Perhaps in the US it is different, but I would have thought that the primary responsibility for the safety of highway users lies with the highway authority, and that in agreeing to "authorize utilization of aerial space above the state road", they would take a keen interest in the details of what was proposed. Presumably they have the power not to permit the work to go ahead if they have any concerns.

In this case, however, there should have been no great concern about running traffic below the bridge: it was, as we will see, designed to span the highway without additional support, and to be able to carry full live loading in the same configuration. The design load required in FIU's specifications is 90 psf (4 kPa), on a span 31-feet (9.4m) wide by 175-feet (53.3m) long; a total live load of roughly 200 tonnes. It was clearly carrying nowhere near this load at the time of collapse.

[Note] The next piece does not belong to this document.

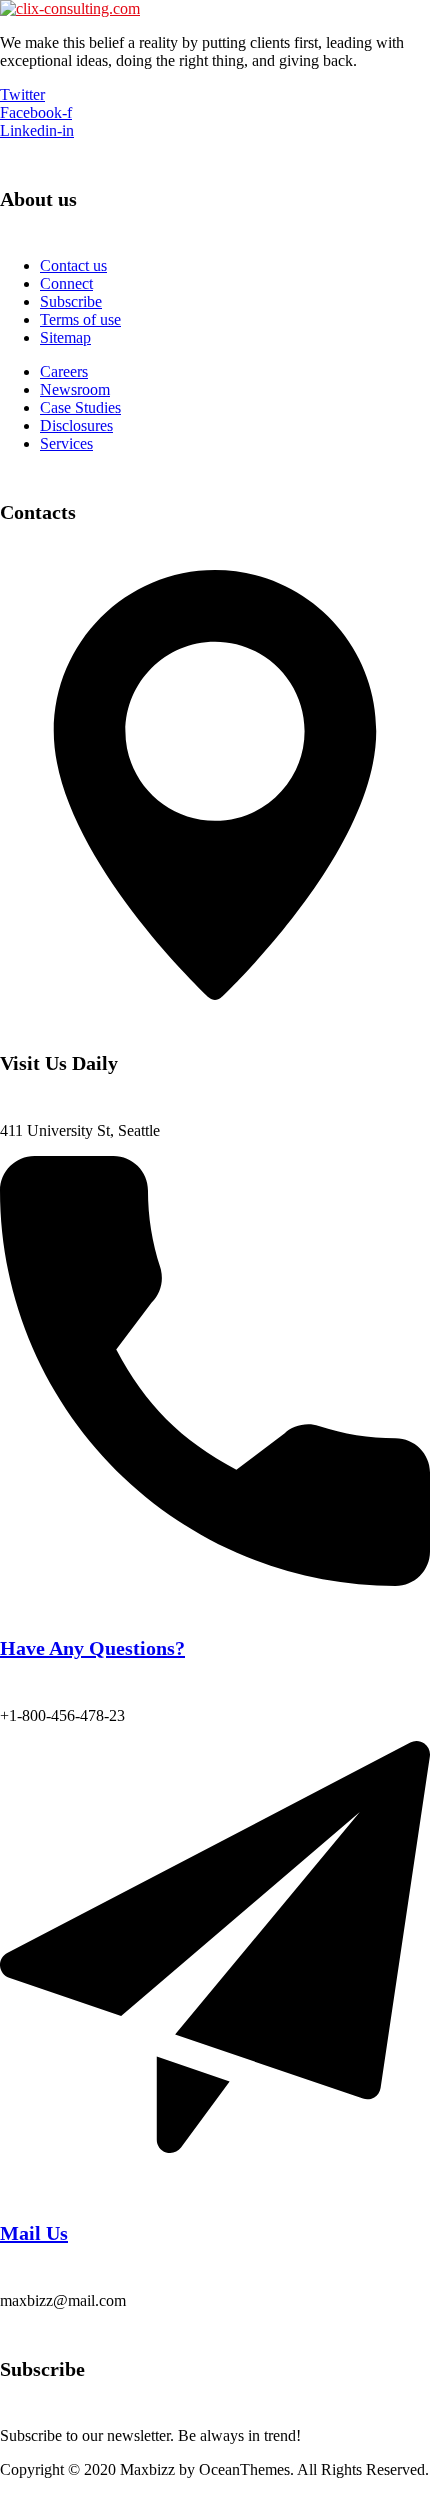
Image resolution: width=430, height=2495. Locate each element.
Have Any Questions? (92, 1648)
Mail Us (34, 2233)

Much of the initial commentary has noted the obvious disparity between the bridge's temporary condition (a concrete truss spanning simply supported), and the final cable-stayed arrangement shown in design visualisations (and on the drawings):

The suggestion is made that the bridge could not be expected to stand up without the stays in place, which would of course also require the tower to be complete, and the back-span, and the back-span abutment. All of these can be seen on the general arrangement drawing shown above (and on what you will see below).

Tender-stage design
However, the bridge was not designed to rely on the stay system. There are quite a few documents relating to the project online at the FIU's project website. For details of what was being proposed at tender stage, refer to the technical proposal from MCM and Figg. The images and drawings that follow are taken directly from that document. It must be emphasised that the final construction design may have been different, although I have not seen anything in photographs of the bridge which differs from these early drawings.

The proposal is a sales-pitch, and much of it reads very badly with hindsight, but there is no blame or shame in that. The picture above summarises some of the salient features of the design. The 5.5m tall concrete truss is conceptualised as a giant "I-girder", with the canopy overhead forming the top flange, the floor forming the bottom flange, and the diagonal truss members the web. The centre-to-centre distance of the flanges is around 5m, which is ample for a pedestrian bridge of this span. Here's the cross-section drawing from the proposal document:

Selection of a truss is in line with FIU's expectations: their own project specification identifies it as the most likely solution.

I've not found a clear explanation as to why concrete was preferred over the much more obvious use of steel for a trussed footbridge. MCM and Figg's proposal notes concrete's good vibration damping and thermal mass. The client specification permits use of both concrete and steel, although it does include a "Buy America" clause, which might make purchase of less expensive imported steel an issue.

The structure is all in post-tensioned concrete. The bottom slab is prestressed both longitudinally and transversely. The top slab is prestressed longitudinally. Most of the diagonal members are also shown as prestressed. A series of design drawings on pages 109-115 of the design-build technical proposal show the prestressing details proposed at the time of tender, and one of these is discussed further below.

Here is the general arrangement drawing from the technical proposal:

Diagrams in the proposal make clear that the structure did not require erection of the tower or stays during construction:

The explanation for the tower and stay system is twofold. Much is said about its relevance as a visual statement, the provision of a landmark structure. It can be seen that the truss arrangement has been adapted to suit the angle of the stays - this appears to be entirely for visual reasons, as you'll see shortly that the stays are not strongly connected to either the deck or the tower.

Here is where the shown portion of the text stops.